**EXERCISE AIM:** When you reach the line containing "Task: Open Route 53 from History" in the data below, begin returning lines exactly as written, and stop once the line containing "Task: Click the star to bookmark this page" has been returned.

··· RECORDS TO USE ···

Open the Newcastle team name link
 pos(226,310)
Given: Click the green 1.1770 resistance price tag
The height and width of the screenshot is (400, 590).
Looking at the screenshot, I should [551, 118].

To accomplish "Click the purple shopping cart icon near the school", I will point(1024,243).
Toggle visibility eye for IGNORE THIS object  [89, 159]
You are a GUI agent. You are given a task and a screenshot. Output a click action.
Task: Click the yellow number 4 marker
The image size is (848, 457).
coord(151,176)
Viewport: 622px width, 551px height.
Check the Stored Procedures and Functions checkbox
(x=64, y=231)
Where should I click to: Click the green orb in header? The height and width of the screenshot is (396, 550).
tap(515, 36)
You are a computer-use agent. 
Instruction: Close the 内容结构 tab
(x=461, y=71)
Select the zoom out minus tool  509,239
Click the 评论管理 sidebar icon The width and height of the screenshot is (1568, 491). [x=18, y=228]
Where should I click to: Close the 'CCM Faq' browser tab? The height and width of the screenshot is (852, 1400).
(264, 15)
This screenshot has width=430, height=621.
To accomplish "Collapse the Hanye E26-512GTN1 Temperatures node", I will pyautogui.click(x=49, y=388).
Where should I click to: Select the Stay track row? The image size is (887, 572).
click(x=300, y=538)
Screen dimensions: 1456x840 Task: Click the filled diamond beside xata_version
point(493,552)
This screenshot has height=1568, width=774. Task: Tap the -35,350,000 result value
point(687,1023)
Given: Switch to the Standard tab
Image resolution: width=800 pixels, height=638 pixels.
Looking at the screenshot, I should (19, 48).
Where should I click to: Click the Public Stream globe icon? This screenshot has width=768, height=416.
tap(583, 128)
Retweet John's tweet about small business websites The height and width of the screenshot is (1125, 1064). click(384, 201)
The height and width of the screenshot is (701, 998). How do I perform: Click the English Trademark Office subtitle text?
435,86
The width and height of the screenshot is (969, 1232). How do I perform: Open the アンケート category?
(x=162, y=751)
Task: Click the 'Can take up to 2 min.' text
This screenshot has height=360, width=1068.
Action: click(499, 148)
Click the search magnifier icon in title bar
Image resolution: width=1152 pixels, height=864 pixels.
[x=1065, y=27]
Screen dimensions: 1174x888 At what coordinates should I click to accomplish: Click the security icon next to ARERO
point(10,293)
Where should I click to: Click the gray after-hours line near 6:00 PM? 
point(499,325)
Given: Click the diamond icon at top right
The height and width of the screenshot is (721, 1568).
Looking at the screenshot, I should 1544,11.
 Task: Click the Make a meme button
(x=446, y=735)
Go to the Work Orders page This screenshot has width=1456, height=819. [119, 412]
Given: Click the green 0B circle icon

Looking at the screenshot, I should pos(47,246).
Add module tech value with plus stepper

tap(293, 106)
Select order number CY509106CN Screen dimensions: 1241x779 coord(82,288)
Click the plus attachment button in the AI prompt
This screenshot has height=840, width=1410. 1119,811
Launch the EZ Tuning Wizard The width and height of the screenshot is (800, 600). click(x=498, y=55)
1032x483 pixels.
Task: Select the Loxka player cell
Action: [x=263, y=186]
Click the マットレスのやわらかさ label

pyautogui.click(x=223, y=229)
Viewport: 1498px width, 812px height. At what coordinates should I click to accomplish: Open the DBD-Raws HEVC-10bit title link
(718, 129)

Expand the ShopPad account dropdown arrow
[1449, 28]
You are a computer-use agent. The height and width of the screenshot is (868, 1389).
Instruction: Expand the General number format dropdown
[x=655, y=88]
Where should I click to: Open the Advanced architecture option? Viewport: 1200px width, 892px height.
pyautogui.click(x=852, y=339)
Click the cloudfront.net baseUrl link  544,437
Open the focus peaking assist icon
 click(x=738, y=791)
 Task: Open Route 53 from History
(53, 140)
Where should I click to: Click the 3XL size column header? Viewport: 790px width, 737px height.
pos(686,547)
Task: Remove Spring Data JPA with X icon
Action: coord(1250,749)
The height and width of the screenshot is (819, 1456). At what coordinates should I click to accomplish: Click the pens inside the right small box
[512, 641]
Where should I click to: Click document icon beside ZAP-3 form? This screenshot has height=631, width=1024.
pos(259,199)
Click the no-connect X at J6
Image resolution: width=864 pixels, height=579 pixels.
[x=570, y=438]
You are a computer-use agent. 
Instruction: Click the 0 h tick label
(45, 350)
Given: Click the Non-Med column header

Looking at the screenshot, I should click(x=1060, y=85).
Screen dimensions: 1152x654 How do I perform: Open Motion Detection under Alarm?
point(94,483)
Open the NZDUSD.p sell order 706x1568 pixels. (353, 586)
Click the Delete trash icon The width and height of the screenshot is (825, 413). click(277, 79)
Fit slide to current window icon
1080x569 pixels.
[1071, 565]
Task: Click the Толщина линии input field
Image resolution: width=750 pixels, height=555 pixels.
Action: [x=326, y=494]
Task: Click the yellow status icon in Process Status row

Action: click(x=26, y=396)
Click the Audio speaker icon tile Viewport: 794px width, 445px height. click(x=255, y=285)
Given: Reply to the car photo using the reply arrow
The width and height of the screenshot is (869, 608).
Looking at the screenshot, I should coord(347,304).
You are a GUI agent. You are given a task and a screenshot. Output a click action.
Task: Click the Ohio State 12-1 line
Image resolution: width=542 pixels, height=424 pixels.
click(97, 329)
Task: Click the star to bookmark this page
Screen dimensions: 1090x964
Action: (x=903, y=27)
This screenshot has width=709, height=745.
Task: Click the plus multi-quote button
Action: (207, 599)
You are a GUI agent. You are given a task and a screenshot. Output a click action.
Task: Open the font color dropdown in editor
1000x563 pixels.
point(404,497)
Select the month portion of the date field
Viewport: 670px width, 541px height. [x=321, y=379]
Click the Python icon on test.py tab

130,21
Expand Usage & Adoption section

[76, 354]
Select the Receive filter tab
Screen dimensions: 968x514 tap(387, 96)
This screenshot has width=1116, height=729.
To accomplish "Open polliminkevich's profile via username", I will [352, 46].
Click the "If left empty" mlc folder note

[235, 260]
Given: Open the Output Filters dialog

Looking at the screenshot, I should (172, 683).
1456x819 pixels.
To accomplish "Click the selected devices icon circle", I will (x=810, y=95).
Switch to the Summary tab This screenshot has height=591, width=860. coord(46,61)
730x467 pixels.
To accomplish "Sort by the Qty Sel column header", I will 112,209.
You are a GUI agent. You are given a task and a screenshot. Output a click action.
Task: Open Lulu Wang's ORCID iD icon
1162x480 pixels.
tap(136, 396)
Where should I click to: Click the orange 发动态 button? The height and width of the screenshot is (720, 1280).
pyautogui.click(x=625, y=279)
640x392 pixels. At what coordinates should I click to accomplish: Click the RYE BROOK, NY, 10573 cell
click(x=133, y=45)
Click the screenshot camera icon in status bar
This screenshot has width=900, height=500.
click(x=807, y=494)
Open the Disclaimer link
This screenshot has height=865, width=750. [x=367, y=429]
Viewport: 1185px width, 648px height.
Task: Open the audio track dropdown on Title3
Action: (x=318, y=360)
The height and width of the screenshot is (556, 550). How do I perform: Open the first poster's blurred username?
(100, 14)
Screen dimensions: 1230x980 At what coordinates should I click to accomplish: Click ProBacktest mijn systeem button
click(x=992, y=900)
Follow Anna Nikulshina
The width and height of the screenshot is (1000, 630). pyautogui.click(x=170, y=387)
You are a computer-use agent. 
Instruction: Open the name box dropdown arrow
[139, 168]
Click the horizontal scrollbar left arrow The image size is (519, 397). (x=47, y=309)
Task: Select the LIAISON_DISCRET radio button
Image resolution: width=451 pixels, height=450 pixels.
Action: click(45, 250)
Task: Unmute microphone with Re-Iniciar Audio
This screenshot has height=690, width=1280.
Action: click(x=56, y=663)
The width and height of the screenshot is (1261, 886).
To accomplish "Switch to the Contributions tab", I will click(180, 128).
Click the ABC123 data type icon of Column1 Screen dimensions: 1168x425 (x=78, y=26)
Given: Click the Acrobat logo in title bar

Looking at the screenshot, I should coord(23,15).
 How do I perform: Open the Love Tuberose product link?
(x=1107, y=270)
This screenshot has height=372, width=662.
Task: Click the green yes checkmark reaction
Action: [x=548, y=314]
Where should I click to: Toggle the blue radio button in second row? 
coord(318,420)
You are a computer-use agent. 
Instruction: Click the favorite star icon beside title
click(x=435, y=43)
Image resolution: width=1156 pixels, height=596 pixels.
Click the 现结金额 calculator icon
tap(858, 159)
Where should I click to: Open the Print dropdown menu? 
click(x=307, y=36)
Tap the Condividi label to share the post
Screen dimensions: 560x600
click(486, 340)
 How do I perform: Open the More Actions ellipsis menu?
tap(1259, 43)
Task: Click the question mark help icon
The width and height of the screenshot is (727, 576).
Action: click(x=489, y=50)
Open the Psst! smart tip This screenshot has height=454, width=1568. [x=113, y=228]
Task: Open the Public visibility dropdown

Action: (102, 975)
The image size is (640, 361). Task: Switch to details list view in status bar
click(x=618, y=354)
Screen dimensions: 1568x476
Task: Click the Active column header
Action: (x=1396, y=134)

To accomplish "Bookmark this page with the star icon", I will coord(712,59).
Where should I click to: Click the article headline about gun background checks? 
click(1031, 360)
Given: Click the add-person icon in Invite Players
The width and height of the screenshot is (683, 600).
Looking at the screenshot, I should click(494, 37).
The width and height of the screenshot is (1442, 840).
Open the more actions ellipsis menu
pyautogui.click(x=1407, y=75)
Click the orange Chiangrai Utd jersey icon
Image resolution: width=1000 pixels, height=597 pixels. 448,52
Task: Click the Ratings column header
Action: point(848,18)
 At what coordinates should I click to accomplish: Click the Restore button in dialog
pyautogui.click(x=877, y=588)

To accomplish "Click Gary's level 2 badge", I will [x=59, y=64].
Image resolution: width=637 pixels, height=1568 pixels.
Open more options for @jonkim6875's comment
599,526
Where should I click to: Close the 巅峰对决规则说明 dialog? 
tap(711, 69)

···

**TASK OUTPUT:**
 Task: Open Route 53 from History
(53, 140)
Where should I click to: Click the 3XL size column header? Viewport: 790px width, 737px height.
pos(686,547)
Task: Remove Spring Data JPA with X icon
Action: coord(1250,749)
The height and width of the screenshot is (819, 1456). At what coordinates should I click to accomplish: Click the pens inside the right small box
[512, 641]
Where should I click to: Click document icon beside ZAP-3 form? This screenshot has height=631, width=1024.
pos(259,199)
Click the no-connect X at J6
Image resolution: width=864 pixels, height=579 pixels.
[x=570, y=438]
You are a computer-use agent. 
Instruction: Click the 0 h tick label
(45, 350)
Given: Click the Non-Med column header

Looking at the screenshot, I should click(x=1060, y=85).
Screen dimensions: 1152x654 How do I perform: Open Motion Detection under Alarm?
point(94,483)
Open the NZDUSD.p sell order 706x1568 pixels. (353, 586)
Click the Delete trash icon The width and height of the screenshot is (825, 413). click(277, 79)
Fit slide to current window icon
1080x569 pixels.
[1071, 565]
Task: Click the Толщина линии input field
Image resolution: width=750 pixels, height=555 pixels.
Action: [x=326, y=494]
Task: Click the yellow status icon in Process Status row

Action: click(x=26, y=396)
Click the Audio speaker icon tile Viewport: 794px width, 445px height. click(x=255, y=285)
Given: Reply to the car photo using the reply arrow
The width and height of the screenshot is (869, 608).
Looking at the screenshot, I should coord(347,304).
You are a GUI agent. You are given a task and a screenshot. Output a click action.
Task: Click the Ohio State 12-1 line
Image resolution: width=542 pixels, height=424 pixels.
click(97, 329)
Task: Click the star to bookmark this page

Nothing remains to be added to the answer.